Notice that the document collection is configured with the location of a vector store containing the Backblaze documentation as a sample dataset. The README file contains an application key with read-only access to the PDFs and vector store so you can try the application without having to load your own set of documents.

If you want to use your own document collection, a pair of custom commands allow you to load them from a Backblaze B2 Bucket into the vector store and then query the vector store to test that it all worked.

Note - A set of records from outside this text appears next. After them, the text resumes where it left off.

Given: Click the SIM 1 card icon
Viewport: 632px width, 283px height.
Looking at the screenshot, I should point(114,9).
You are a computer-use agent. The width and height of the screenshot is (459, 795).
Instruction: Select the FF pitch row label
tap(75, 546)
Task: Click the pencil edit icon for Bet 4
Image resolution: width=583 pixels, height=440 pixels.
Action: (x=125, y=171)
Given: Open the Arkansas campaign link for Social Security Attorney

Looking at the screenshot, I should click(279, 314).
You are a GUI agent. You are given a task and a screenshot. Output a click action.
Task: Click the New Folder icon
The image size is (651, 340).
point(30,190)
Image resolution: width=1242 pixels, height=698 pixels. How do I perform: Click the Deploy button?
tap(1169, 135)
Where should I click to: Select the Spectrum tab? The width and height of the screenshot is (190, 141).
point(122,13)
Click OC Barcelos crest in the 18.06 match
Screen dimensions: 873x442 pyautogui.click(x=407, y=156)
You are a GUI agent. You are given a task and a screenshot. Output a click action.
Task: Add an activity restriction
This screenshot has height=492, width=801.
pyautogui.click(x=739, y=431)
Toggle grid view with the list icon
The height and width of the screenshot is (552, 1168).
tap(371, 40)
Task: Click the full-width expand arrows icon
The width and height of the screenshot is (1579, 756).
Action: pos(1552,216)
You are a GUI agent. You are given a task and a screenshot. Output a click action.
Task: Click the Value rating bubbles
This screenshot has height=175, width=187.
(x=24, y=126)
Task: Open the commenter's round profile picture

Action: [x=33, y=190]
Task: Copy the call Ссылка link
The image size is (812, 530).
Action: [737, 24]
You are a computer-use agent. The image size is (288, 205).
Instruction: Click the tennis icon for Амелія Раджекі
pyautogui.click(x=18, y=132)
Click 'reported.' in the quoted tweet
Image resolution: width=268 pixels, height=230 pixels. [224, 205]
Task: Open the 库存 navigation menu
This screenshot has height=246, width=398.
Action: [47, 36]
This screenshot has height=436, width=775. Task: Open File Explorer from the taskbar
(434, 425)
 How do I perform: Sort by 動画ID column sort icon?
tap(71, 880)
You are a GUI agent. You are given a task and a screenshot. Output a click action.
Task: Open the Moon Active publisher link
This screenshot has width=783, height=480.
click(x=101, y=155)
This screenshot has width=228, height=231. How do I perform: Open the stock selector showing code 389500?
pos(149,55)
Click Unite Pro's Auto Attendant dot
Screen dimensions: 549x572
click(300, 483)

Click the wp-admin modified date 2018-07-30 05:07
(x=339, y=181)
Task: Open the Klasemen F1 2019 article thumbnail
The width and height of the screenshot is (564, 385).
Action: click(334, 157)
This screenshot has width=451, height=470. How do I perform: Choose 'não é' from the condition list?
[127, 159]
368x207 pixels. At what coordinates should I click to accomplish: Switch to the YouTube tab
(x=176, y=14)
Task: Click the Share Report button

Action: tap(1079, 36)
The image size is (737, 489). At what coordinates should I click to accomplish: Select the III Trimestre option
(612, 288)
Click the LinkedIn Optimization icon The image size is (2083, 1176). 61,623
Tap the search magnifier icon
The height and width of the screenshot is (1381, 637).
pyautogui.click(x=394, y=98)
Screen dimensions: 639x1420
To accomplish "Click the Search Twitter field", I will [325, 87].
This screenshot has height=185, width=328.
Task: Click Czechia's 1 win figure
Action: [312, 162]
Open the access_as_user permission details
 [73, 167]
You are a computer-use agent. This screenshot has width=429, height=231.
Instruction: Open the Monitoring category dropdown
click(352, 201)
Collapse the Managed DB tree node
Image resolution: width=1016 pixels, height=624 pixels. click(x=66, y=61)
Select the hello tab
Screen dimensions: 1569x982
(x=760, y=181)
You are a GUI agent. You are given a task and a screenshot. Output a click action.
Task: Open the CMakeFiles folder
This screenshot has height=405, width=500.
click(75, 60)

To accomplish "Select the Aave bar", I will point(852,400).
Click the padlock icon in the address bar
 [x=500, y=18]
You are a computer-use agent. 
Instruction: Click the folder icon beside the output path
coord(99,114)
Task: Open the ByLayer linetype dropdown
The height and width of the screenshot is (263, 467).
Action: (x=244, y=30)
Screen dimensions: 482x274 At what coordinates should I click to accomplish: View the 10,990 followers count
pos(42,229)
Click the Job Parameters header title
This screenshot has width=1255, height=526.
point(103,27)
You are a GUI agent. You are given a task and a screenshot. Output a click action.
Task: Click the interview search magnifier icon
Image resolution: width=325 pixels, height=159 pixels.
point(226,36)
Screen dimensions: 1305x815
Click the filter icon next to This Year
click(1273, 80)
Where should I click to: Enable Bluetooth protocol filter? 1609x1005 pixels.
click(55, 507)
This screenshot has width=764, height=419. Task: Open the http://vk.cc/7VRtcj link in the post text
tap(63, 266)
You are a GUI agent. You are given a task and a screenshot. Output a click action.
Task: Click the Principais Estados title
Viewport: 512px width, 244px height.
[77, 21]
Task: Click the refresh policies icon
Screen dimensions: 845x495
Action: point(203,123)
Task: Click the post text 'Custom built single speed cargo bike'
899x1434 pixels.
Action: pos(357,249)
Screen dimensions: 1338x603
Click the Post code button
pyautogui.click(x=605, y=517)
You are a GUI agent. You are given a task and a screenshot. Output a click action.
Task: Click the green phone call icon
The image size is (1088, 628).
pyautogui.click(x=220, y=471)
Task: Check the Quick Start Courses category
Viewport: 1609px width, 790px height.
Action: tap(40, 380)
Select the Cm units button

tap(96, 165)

First, you need to load your data:

% python manage.py load_vector_store
Deleting existing LanceDB vector store at s3://blze-ev-ai-rag-app/vectordb/docs
Creating LanceDB vector store at s3://blze-ev-ai-rag-app/vectordb/docs
Loading data from s3://blze-ev-ai-rag-app/pdfs in pages of 1000 results
Successfully retrieved page 1 containing 618 result(s) from s3://blze-ev-ai-rag-app/pdfs
Skipping pdfs/.bzEmpty
Skipping pdfs/cloud_storage/.bzEmpty
Loading pdfs/cloud_storage/cloud-storage-about-backblaze-b2-cloud-storage.pdf
Loading pdfs/cloud_storage/cloud-storage-add-file-information-with-the-native-api.pdf
Loading pdfs/cloud_storage/cloud-storage-additional-resources.pdf
...
Loading pdfs/v1_api/s3-put-object.pdf
Loading pdfs/v1_api/s3-upload-part-copy.pdf
Loading pdfs/v1_api/s3-upload-part.pdf
Loaded batch of 614 document(s) from page
Split batch into 2758 chunks
[2025-02-28T01:26:11Z WARN  lance_table::io::commit] Using unsafe commit handler. Concurrent writes may result in data loss. Consider providing a commit handler that prevents conflicting writes.
Added chunks to vector store
Added 614 document(s) containing 2758 chunks to vector store; skipped 4 result(s).
Created LanceDB vector store at s3://blze-ev-ai-rag-app/vectordb/docs. "vectorstore" table contains 2758 rows

Now you can verify that the data is stored by querying the vector store. Notice how the raw results from the vector store include an S3 URI identifying the source document:

% python manage.py search_vector_store 'Which B2 native APIs would I use to upload large files?' 
2025-03-01 02:38:07,740 ai_rag_app.management.commands.search INFO     Opening vector store at s3://blze-ev-ai-rag-app/vectordb/docs/openai
2025-03-01 02:38:07,740 ai_rag_app.utils.vectorstore DEBUG    Populating AWS environment variables from the b2 profile
Found 4 docs in 2.30 seconds
2025-03-01 02:38:11,074 ai_rag_app.management.commands.search INFO     
page_content='Parts of a large file can be uploaded and copied in parallel, which can significantly reduce the time it takes to upload terabytes of data. Each part can be  anywhere from 5 MB to 5 GB, and you can pick the size that is most convenient for your application. For best upload performance, Backblaze recommends that you use the recommendedPartSize parameter that is returned by the b2_authorize_account operation.  To upload larger files and data sets, you can use the command-line interface (CLI), the Native API, or an integration, such as Cyberduck.  Usage for Large Files  Generally, large files are treated the same as small files. The costs for the API calls are the same.  You are charged for storage for the parts that you uploaded or copied. Usage is counted from the time the part is stored. When you call the b2_finish_large_file' metadata={'source': 's3://blze-ev-ai-rag-app/pdfs/cloud_storage/cloud-storage-large-files.pdf'}
...

The core of the sample application is the RAG class. There are several methods that create the basic components of the RAG, but here we’ll look at how the _create_chain() method brings together the system prompt, vector store, message history, and LLM.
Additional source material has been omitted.